> [Exercise prompt]: Please reproduce word for word the part of the municipal-bond interview starting with "Benz: We saw" and going on through "dump municipal bonds?".

*** Excerpt

Benz: A lot of the issuance in the municipal-bond space tends to be in that long maturity area.
Jacobson: That's right. The largest cohort in the Barclays Municipal Bond Index is, in fact, the longest part of it that has 20% of the issuance. So it makes a big difference there. Investors tend to flock toward a lot of the longer-maturity bonds, because they have the high coupons.
Benz: Yields are a little better.
Benz: We saw this exodus from municipal-bond funds happening in the third quarter; very steep outflows. Let's talk about the implications, Eric, for funds because I know in contrast with some other markets, municipal-bond funds are actually really big players in that market. Do you think there are any implications for muni-bond prices if investors continue to dump municipal bonds?
Jacobson: Well, it seems pretty clear that a lot of the redemptions that are taking place in the mutual fund universe are definitely affecting how municipal bonds are trading. The market is comparatively illiquid relative to some others, and it plays into that issue. Not only do you have that long-maturity issue that you raised before, but you have this question of liquidity. Even if you have a modestly small amount of redemptions compared with the size of the entire muni market, if those were the bonds that are trading, they are the ones that are going to set the marginal price.
Benz: Eric, I would like you to talk about whether this dislocation in muni-bond prices has potentially created any opportunities. I'm not asking you make an interest-rate forecast because it's obviously impossible to do. But what do you see when you look at munis today, and could there potentially be opportunities for investors who are willing to kind of be bargain-shoppers at this time?

******
*** Provided information

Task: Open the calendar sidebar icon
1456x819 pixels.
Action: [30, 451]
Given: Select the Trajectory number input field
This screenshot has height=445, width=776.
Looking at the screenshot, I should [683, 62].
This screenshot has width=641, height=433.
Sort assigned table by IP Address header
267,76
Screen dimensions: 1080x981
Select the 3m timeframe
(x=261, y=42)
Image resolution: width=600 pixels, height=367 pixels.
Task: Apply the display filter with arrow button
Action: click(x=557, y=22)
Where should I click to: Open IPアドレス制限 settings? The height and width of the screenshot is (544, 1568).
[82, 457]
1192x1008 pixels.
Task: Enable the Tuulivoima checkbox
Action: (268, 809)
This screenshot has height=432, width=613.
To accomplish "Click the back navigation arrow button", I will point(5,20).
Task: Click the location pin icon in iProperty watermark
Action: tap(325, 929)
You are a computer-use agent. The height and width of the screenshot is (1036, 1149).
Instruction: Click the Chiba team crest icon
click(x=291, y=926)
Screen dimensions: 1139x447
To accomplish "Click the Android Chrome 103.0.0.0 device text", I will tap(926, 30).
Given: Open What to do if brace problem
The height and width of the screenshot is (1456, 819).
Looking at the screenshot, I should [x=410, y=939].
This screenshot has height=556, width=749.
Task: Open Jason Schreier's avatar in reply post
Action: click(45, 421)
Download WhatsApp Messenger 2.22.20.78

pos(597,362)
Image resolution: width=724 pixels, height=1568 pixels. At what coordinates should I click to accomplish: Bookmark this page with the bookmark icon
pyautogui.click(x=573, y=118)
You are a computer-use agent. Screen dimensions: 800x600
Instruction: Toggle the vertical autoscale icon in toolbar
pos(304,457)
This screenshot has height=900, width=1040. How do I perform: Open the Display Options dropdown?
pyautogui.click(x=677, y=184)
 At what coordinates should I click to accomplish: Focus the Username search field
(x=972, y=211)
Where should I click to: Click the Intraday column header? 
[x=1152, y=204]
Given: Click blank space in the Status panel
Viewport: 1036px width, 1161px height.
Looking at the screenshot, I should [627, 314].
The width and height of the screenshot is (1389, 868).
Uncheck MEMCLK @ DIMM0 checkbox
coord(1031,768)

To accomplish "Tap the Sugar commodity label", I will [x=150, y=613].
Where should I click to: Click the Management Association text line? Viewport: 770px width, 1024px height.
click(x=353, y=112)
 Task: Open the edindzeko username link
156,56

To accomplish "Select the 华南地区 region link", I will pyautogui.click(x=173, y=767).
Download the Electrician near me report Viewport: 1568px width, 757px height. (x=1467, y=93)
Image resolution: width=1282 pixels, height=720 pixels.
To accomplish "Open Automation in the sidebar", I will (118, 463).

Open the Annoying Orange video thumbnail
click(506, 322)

******

> [Output for this exercise]:
Benz: We saw this exodus from municipal-bond funds happening in the third quarter; very steep outflows. Let's talk about the implications, Eric, for funds because I know in contrast with some other markets, municipal-bond funds are actually really big players in that market. Do you think there are any implications for muni-bond prices if investors continue to dump municipal bonds?